Developers of proposed warehouse properties in Riverhead Town have been seeking to build up, rather than out, officials say, which often saves them money.
As a result, Town Board members are now considering a proposal that would require developers to use transferred development rights in order to build at heights that exceed current zoning limits.
The transfer of development rights program allows the building rights from land that the town seeks to preserve — such as farmland or open space — to be transferred to land where additional development is deemed to be appropriate.
Riverhead’s TDR program was an attempt to help farmers after the town’s 2003 Comprehensive Plan upzoned the minimum lot size for farmland in the Agricultural Protection zone from one acre to two acres.
“Farmers lost a huge amount of their land value,” said Jefferson Murphree, the town’s building and planning administrator, at last Thursday’s Town Board work session. “We need to offset that.”
A single development right costs about $65,000, according to Richard Wines, a member of the town’s TDR committee.
Officials expressed concern that developers seeking additional height for a building will just apply to the Zoning Board of Appeals.
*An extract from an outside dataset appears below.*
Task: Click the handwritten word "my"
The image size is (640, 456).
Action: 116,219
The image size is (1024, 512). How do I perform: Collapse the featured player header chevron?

Mr. Murphree said the town code needs to be amended but that the TDR proposal should be addressed before the town’s Comprehensive Plan update is completed, which could take a year.
“We see an opportunity presenting itself at the present time and we feel it should be addressed now and not wait,” Mr. Murphree said.
He said a number of warehouses are currently being proposed in industrial zones, mostly in Calverton.
One of these, Riverhead Logistics Center, proposed by Northpoint Development of Missouri, would involve a 50-foot-tall building with a footprint of 641,000 square feet on about 40 acres off Middle Road. The height limit in this zoning category is 30 feet
This would result in a building that is 32,050,000 cubic feet, according to Mr. Murphree. If the same building adhered to the current 30-foot height limit, that number would be 19,230,000 cubic feet — almost 13 million less.
The Riverhead Logistics Center property was purchased in November 2021 for $6.95 million, according to Mr. Murphree, who said this equates to about $187,000 per acre. “The difference between the price which the developer paid for the land versus what it would cost to develop as-of-right is approximately $4.5 million,” he said.
Another industrial proposal seeking greater height allowances is HK Ventures, planned for Route 25 in Calverton. That project calls for eight buildings with a maximum height of 38 feet each, and total footprint of 412,629 square feet.
The Planning Board approved an environmental impact statement for HK Ventures last month.
The Riverhead Logistics Center was also subject to a scoping hearing before the Riverhead Planning Board last Thursday.
A scoping session gives the public an opportunity to identify issues they feel should be discussed at an environmental impact hearing.
Most of the speakers were critical of the proposal, mainly due to the proliferation of industrial proposals in the same area.
The scoping hearing has been held over to Thursday, Sept. 15, and the deadline for the final scope will now be Oct. 6. Chris Kent, attorney for the applicant, agreed to the extension because town officials were having difficulty understanding speakers on the Zoom platform.